YOUR OBJECTIVE: The lines from the top of the data down to the line with "The height and width of the screenshot is (389, 471)." should be repeated exactly, both ends included.

Collected data:
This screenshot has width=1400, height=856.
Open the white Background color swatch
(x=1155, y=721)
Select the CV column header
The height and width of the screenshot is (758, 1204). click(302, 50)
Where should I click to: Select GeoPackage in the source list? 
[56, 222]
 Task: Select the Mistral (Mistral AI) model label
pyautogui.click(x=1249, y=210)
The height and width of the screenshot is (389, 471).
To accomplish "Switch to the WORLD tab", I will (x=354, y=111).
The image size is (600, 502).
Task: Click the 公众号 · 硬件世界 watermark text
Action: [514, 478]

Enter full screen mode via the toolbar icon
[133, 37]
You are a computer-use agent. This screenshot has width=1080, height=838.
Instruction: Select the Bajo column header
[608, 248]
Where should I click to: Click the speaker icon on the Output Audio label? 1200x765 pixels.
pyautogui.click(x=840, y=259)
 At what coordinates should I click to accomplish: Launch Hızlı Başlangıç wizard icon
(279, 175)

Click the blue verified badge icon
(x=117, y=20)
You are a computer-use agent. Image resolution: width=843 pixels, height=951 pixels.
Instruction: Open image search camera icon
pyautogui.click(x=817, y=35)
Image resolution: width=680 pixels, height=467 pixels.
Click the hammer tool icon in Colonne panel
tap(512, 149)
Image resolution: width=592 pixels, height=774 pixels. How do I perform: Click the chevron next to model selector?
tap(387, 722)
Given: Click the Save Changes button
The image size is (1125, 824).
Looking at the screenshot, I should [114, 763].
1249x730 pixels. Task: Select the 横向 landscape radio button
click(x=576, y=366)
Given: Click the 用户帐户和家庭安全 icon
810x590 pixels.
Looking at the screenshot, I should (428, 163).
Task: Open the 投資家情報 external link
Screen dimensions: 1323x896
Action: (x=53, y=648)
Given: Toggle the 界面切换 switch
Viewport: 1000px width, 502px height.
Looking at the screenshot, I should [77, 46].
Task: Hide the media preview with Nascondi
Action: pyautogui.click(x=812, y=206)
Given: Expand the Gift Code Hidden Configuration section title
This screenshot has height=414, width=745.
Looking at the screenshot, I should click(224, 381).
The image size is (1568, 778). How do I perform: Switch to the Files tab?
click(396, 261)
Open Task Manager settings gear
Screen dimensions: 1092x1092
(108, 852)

ANSWER BELOW:
This screenshot has width=1400, height=856.
Open the white Background color swatch
(x=1155, y=721)
Select the CV column header
The height and width of the screenshot is (758, 1204). click(302, 50)
Where should I click to: Select GeoPackage in the source list? 
[56, 222]
 Task: Select the Mistral (Mistral AI) model label
pyautogui.click(x=1249, y=210)
The height and width of the screenshot is (389, 471).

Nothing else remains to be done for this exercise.